(Provided passage)
== == ==
Cut to VE-Day. Salinger isn’t out celebrating the end of war with his CIC companions or fellow members of the Fourth Division. He’s alone in his room, like Sergeant X in “Esmé.” In a letter he wrote to his friend Elizabeth Murray (May 13, 1945), he wonders what his relatives might think if he fired a .45 into the palm of his left hand, and how long it would take him to relearn to type with that mutilated hand. The letter suggests a kind of ritualistic suicide. Salinger is deep in the dumps. Perhaps he’s been that way for a very long time. But it makes Seymour Glass’s suicide in “A Perfect Day for Bananafish” much less of a shock.

Jerry Salinger never got along with his father; they battled all the time, with his mother or sister acting as a kind of referee. But it was Sol Salinger who introduced the family to Daytona Beach, and who first told his son the cryptic tale of the bananafish when Jerry Salinger was a boy walking in the sand. The history of the bananafish is a history of defeat. The fish swim into a hole looking for bananas. Once inside the hole, they can’t stop eating. And they grow so fat from eating bananas that they can’t swim out of the hole. They die of banana fever. This was the defeat that would define Seymour, and Seymour’s suicide seems like a substitute for Salinger’s own. He returned from the war a dead man, like some of the dead men he discovered in Kaufering IV who could still breathe. He dressed in black and wrote about the dead.
== == ==
(Exercise requirements)
a) Write out the portion of the Salinger passage that opens with the words containing "Cut to VE-Day." and closes with "of a shock.".
b) According to the Salinger passage, what do the bananafish die of?
== == ==
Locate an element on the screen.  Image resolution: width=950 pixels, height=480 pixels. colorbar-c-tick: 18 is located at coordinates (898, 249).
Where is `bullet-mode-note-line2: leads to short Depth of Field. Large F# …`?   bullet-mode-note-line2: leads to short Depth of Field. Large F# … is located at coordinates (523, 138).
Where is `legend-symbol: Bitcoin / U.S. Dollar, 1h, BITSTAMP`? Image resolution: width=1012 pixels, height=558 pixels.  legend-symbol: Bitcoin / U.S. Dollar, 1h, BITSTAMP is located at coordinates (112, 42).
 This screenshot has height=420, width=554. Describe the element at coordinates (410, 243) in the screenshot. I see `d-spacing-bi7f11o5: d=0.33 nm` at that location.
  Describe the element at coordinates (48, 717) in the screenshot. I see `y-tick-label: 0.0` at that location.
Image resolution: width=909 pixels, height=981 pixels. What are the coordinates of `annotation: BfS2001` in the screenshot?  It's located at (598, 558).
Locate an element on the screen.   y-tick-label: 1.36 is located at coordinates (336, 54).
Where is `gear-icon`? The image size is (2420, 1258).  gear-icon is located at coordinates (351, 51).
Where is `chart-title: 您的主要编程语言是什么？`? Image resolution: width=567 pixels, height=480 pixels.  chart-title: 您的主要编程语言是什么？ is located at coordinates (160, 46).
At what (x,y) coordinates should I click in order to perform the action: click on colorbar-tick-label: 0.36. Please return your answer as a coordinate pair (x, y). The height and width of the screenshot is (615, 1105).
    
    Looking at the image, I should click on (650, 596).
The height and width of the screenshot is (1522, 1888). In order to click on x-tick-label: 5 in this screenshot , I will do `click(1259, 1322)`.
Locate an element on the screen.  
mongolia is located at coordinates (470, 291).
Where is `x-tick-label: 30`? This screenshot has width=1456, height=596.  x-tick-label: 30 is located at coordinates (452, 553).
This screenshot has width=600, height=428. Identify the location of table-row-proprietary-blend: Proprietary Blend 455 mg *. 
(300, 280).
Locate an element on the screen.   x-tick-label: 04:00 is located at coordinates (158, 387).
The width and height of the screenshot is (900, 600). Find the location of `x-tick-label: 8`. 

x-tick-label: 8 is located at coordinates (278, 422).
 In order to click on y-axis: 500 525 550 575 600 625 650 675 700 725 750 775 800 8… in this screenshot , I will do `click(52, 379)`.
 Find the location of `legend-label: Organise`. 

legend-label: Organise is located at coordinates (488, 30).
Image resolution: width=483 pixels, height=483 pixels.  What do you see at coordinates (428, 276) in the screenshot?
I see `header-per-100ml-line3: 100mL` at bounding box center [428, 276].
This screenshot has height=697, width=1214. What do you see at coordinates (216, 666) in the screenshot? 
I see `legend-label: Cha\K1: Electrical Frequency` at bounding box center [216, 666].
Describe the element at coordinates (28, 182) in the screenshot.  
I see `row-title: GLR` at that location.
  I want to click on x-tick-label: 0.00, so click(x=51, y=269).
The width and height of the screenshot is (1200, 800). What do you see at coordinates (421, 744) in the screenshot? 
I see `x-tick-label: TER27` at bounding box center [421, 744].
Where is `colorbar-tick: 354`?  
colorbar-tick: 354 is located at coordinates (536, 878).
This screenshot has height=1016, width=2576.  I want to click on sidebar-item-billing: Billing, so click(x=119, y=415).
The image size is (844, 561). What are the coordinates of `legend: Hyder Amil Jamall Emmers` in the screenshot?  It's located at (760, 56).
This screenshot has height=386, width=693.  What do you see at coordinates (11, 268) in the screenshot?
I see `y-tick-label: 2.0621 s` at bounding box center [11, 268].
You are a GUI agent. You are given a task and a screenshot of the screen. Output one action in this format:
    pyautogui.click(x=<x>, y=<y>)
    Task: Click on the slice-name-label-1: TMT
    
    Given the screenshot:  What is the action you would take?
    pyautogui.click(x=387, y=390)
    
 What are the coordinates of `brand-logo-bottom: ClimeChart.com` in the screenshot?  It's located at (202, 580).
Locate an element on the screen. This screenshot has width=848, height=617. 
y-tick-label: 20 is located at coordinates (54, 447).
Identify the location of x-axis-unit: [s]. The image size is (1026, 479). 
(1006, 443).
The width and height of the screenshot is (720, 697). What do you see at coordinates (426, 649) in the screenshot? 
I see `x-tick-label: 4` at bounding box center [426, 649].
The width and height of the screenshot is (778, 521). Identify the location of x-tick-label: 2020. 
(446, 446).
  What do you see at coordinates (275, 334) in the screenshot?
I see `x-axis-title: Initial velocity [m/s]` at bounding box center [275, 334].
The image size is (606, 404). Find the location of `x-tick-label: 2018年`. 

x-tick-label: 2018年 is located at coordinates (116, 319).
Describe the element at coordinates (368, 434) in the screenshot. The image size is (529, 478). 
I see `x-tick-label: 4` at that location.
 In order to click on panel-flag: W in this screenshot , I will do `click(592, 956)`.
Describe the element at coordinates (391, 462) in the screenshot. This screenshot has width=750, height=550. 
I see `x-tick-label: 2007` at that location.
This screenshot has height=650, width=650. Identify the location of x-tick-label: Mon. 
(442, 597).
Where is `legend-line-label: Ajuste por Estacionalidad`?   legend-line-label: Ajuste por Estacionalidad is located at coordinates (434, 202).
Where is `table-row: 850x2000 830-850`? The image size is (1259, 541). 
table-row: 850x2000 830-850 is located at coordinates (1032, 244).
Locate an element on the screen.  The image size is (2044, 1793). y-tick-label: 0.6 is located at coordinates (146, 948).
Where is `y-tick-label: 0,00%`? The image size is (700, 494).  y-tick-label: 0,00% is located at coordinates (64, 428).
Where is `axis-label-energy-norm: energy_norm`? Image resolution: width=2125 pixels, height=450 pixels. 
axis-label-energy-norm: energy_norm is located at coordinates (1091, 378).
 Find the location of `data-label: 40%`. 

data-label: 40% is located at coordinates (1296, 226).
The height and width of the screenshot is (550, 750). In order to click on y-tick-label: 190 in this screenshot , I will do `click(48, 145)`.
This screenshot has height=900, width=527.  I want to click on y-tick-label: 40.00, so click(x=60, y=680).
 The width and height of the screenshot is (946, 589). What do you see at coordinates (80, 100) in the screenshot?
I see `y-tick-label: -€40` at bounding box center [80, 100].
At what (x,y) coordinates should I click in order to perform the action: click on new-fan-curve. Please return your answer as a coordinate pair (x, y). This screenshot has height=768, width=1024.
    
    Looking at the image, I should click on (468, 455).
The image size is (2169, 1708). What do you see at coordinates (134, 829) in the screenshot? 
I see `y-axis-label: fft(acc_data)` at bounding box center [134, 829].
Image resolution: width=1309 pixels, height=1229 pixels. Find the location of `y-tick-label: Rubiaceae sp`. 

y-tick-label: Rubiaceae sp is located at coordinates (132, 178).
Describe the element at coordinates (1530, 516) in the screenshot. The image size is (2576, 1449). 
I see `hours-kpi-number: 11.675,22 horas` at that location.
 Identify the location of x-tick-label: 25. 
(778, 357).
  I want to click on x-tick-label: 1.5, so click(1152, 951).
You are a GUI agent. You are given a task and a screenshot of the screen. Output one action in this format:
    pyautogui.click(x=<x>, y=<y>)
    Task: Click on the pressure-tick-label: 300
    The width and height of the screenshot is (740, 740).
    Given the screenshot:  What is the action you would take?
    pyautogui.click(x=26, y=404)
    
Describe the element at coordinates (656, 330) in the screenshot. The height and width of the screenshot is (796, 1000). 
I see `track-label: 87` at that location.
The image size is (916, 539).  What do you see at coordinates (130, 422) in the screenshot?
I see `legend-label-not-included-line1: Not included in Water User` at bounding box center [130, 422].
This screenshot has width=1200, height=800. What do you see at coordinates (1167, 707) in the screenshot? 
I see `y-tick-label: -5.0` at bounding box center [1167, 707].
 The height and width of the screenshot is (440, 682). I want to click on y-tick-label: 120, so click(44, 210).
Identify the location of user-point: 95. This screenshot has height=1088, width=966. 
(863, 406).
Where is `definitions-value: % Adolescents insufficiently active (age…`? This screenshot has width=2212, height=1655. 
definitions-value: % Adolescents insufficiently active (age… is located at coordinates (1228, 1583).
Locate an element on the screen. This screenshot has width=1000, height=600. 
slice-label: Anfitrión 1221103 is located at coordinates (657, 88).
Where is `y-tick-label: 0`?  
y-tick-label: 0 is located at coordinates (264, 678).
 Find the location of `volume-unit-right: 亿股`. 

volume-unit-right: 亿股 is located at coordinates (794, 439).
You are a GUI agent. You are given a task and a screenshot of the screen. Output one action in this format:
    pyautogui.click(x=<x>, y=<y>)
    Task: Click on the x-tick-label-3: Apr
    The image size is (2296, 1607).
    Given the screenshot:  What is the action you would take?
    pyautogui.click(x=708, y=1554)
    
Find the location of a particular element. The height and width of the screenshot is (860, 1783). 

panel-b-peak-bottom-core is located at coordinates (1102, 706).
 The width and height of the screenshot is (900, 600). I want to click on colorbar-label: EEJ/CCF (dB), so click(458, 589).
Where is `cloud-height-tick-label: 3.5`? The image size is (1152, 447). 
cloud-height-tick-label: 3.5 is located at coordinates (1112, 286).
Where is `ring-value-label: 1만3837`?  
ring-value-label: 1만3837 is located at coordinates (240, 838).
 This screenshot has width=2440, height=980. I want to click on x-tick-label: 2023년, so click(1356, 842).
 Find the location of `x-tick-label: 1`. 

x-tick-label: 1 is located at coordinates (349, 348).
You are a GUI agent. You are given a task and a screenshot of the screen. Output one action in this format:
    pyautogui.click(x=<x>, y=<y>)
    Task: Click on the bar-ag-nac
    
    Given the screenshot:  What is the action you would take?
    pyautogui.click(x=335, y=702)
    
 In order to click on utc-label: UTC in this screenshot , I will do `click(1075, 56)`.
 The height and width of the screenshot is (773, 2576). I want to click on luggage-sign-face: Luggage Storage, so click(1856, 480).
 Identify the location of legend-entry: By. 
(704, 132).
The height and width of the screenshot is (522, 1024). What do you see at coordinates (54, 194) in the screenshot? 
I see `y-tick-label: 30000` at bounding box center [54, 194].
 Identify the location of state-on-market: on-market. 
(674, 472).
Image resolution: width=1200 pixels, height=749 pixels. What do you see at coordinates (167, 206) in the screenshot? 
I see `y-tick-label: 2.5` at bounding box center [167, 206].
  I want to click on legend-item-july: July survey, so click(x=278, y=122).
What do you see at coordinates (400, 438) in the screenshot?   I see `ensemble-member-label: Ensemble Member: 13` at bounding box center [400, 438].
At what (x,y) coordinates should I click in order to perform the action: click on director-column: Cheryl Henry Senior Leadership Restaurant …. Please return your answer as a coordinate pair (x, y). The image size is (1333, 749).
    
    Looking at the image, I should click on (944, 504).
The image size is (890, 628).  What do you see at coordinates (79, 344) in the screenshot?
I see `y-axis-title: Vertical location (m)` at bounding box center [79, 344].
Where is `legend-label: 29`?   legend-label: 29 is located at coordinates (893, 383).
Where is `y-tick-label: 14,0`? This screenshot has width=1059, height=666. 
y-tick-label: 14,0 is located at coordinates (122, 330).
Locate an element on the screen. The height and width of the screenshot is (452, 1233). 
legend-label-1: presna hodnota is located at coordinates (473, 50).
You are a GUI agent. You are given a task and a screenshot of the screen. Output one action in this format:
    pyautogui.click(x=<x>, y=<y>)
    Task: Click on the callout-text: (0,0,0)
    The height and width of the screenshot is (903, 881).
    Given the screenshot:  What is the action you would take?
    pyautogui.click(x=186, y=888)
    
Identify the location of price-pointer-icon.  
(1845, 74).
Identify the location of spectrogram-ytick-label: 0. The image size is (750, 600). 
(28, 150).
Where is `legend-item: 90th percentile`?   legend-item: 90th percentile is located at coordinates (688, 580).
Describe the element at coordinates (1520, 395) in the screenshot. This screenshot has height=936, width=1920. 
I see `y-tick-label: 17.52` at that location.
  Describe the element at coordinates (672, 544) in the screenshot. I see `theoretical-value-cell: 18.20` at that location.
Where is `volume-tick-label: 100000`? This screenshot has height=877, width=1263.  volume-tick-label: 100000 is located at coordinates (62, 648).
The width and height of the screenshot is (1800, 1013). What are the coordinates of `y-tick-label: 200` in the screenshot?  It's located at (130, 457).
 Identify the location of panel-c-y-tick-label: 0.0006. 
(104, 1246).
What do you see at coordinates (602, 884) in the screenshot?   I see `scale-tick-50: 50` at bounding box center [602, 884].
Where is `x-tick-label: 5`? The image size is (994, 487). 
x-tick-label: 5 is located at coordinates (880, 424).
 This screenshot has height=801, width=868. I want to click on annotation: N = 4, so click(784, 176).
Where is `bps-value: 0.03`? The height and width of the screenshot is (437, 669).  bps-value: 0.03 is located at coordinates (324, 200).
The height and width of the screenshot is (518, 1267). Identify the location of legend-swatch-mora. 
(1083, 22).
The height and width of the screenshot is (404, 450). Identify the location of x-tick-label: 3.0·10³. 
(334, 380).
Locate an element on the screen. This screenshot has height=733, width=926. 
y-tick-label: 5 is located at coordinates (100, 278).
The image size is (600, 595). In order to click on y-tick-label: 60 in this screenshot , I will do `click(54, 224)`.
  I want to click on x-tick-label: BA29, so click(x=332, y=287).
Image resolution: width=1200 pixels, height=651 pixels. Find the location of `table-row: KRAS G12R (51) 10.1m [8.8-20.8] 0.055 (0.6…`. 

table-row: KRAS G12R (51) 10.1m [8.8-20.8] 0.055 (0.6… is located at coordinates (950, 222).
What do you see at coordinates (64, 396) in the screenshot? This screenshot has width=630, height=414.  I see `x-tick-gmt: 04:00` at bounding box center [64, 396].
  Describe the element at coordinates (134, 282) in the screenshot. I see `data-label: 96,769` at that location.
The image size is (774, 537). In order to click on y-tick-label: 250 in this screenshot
== == ==
(Results for the exercise)
a)
Cut to VE-Day. Salinger isn’t out celebrating the end of war with his CIC companions or fellow members of the Fourth Division. He’s alone in his room, like Sergeant X in “Esmé.” In a letter he wrote to his friend Elizabeth Murray (May 13, 1945), he wonders what his relatives might think if he fired a .45 into the palm of his left hand, and how long it would take him to relearn to type with that mutilated hand. The letter suggests a kind of ritualistic suicide. Salinger is deep in the dumps. Perhaps he’s been that way for a very long time. But it makes Seymour Glass’s suicide in “A Perfect Day for Bananafish” much less of a shock.

b) Banana fever.